The National Center for Atmospheric Research (NCAR) has launched Cheyenne, a 5.34-petaflop supercomputer dedicated to supporting research around Earth system sciences.
More than triple the performance of the previous NCAR supercomputer, Yellowstone, it is ranked as the 20th most powerful system in the world according to Top500.
The supercomputer was built by HPE’s recent acquisition, SGI, and features Intel’s 18-core, 2.3GHz Broadwell Xeon E5-2697v4 processors and Mellanox EDR InfiniBand.
It has more than four thousand dual-socket nodes, 20 percent of which have 128GB of memory, while the rest have 64GB, giving it a memory capacity of 313 terabytes.
The computer has a data storage of 20 petabytes of DataDirect Networks’ SFA14KX systems, with the option to expand it up to 40 petabytes. DDN’s system gives the computer a data transfer rate of 220 gigabytes per second.
Cheyenne has a peak computation rate of more than 3 billion calculations per second for every watt of energy consumed.
The supercomputer is housed in the NCAR-Wyoming Supercomputing Center (NWSC), in Wyoming, and is scheduled to be in operation through 2021.
A cloud computer
The new supercomputer will be used to research various Earth system sciences, including climate change, weather, wildfires, seismic activity, solar disturbances, and for predicting how much power wind farms will generate.
“Cheyenne will help us advance the knowledge needed for saving lives, protecting property, and enabling US businesses to better compete in the global marketplace,” Antonio J Busalacchi, president of the University Corporation for Atmospheric Research (UCAR), said.
“This system is turbocharging our science.”
UCAR manages NCAR on behalf of the National Science Foundation (NSF). Currently, the future of the NSF under the new Trump administration is less than clear, however.
Obama appointee France Córdova has been told that she will remain in charge of the NSF, but it is not known if that is a temporary arrangement until a replacement is found. It is believed that Trump’s transition team has had limited contact with officials at the National Science Foundation.
But scientists have expressed concern at what is unfolding at two better-known agencies - the Department of Energy and the Environmental Protection Agency.

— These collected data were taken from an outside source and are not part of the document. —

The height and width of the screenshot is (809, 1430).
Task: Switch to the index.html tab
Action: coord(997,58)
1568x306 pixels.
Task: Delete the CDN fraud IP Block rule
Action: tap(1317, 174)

The Hill reports that the Trump administration is looking to cut DoE spending aggressively under expected new head Rick Perry, with the cuts modeled closely on proposals created by conservative thinktank the Heritage Foundation. The cuts would impact advanced scientific computing research and the nation’s exascale efforts.
Over at the EPA, Myron Ebell - who led Trump’s transition team for the EPA, has said that he believes the President will gut the agency.
“President Trump said during the campaign that he would like to abolish the EPA or ‘leave a little bit’. It is a goal he has and sometimes it takes a long time to achieve goals. You can’t abolish the EPA by waving a magic wand,” Ebell told The Guardian.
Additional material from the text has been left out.